Moondog. Louis Hardin, Viking outfit and wacky street performance aside, so accurately crafted the feeling I get walking around New York that it's uncanny. The music looks backward and forward: for every shred of "primal" rhythmic takka takka you get, you also have to swim through pentatonia, patchwork modern classical, stretches of speech, and other otherearthlies. It does the distant future/past blend well, but it's more akin to the mystical/innate vibe I get in Sun Ra: incredibly avant-garde music that isn't so much concerned with breaking down new boundaries so much as it is taking the time to go back and re-explore older avenues unapologetically forgotten before they were pushed as far as they could go. What you get is the sound of horses clopping in time with your feet, frogs croaking on Madison Avenue, the cartoon bustle of the city translated into some cheery ruckus; you look up at office buildings long enough to turn them into trees. Psychogeography in action.

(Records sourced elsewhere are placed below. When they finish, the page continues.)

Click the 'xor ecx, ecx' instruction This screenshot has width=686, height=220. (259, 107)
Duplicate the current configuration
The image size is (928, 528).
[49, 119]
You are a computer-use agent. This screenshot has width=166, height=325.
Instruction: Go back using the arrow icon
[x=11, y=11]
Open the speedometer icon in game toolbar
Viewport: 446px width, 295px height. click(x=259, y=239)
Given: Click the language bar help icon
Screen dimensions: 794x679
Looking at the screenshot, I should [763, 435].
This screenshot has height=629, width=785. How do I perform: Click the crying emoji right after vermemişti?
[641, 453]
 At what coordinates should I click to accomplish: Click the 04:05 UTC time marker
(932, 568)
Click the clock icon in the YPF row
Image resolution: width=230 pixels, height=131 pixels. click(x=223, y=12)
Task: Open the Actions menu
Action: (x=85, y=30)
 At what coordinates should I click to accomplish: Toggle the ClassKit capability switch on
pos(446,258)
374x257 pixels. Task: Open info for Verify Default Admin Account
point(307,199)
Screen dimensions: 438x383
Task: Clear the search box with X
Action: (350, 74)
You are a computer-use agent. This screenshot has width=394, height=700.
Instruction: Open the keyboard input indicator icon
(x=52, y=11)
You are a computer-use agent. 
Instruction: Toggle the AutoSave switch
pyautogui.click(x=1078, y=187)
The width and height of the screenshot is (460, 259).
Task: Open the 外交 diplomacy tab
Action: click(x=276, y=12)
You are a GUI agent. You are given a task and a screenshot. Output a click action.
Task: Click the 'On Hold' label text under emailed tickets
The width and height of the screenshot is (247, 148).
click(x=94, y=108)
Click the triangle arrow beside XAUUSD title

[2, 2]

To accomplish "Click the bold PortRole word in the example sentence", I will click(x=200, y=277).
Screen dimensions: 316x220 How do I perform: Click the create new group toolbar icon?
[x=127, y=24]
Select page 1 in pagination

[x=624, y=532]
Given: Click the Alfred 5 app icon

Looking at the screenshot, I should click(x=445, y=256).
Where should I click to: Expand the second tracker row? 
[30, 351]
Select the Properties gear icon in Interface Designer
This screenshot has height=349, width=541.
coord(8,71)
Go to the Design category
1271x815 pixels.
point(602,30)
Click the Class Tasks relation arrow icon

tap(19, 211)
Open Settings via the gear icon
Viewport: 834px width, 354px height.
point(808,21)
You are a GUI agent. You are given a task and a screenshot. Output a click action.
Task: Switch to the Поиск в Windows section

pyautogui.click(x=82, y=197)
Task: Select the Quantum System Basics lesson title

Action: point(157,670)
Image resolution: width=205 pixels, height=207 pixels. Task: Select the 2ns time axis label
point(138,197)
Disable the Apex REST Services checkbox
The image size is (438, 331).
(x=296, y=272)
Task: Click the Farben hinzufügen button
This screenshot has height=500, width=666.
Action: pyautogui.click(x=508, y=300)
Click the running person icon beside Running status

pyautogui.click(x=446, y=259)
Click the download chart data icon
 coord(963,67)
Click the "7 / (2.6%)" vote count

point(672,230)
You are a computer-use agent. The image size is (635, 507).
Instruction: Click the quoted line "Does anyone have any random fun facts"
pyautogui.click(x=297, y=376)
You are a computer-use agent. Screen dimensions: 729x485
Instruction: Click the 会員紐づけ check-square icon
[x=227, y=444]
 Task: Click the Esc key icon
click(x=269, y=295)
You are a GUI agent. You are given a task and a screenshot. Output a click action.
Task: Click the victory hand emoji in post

Ariel Pink. I knew about him in 2004, but by the time the year closed, I had only heard The Doldrums and Worn Copy; since, I've heard Scared Famous, FF, House Arrest and some other odds and ends found on slsk. I know, he's been called a charlatan, a piss-take, a sham, even a harlequin baby, but seriously, really give yourself a good steep in one of these and just tell me you don't feel swept with a rare melancholy that begs gently to be revisited. I could talk for a long time about where he takes me, but it doesn't seem to be the point. The point is that with every song the degradation becomes clearer; even the jaunty ones are starting to add up for me. It's the world on wholesale rot, up all night and stumbling through its best efforts with a tank scraped empty. I used to feel like I was getting a glimpse into a nightmare, but the longer I spend with him, the more it just feels like an alternate reality. Not even alternate so much; you know those subway ads that say things like "if Hepatitis C attacked your outsides like it did your insides, you'd look like a Cronenberg still, too"? Well, it's sort of like that, except with the secret surge of feeling you get from life's careless squalor amplified to pornographic levels and showing up like boils on your belly. If you can't dig any of this with your slacks on, try quitting showering for a few days, putting on some dirty socks, turning the heat in your house way up, huffing some household cleaner, and masturbating to soap operas with the volume off (just another day around here).

I'm being a windbag. More reflections soon.

12/01/2005

Kh-'mere

Best Sears portrait ever taken, hands down.


If you've stuck with me for more than a day, you might realize that

A) I'm a little omnivorous and

B) I don't stay in one place for long

Right!

Chhom Nimol is the singer of Dengue Fever, an L.A.-area band that plays a kind of patchwork South Asian psychedelia; if you've ever heard Cambodian Cassette Archives, any of the Cambodian Rocks comps or just imagined Nuggets in Khmer with a bunch of miscommunicated flair, then you'll have an idea what they sound like. Anyway, I'm not sure that Escape from Dragon House is really a *great* record; the Sublime Frequencies Radio Phnom Penh comp, while much different in character, is probably a slightly more enjoyable Cambodian-related psych-ish release form this year (though it's also a lot more varied than Dengue Fever and has that archival allure). Still, my song of the moment is "Sni Bong," which can be listened to here. The band's sound is a little anemic/Guitar Center-y, which, compared to the unusual production/archival mystique/lo-fi charm of the Cambodian rock comps, leaves something to be desired. But DAMN, the chorus is like a thousand high school garage bands gleefully steeped in sloppy swamp-disco getting hoisted out of the bog by one of the most hypnotic vocals I've heard in a while.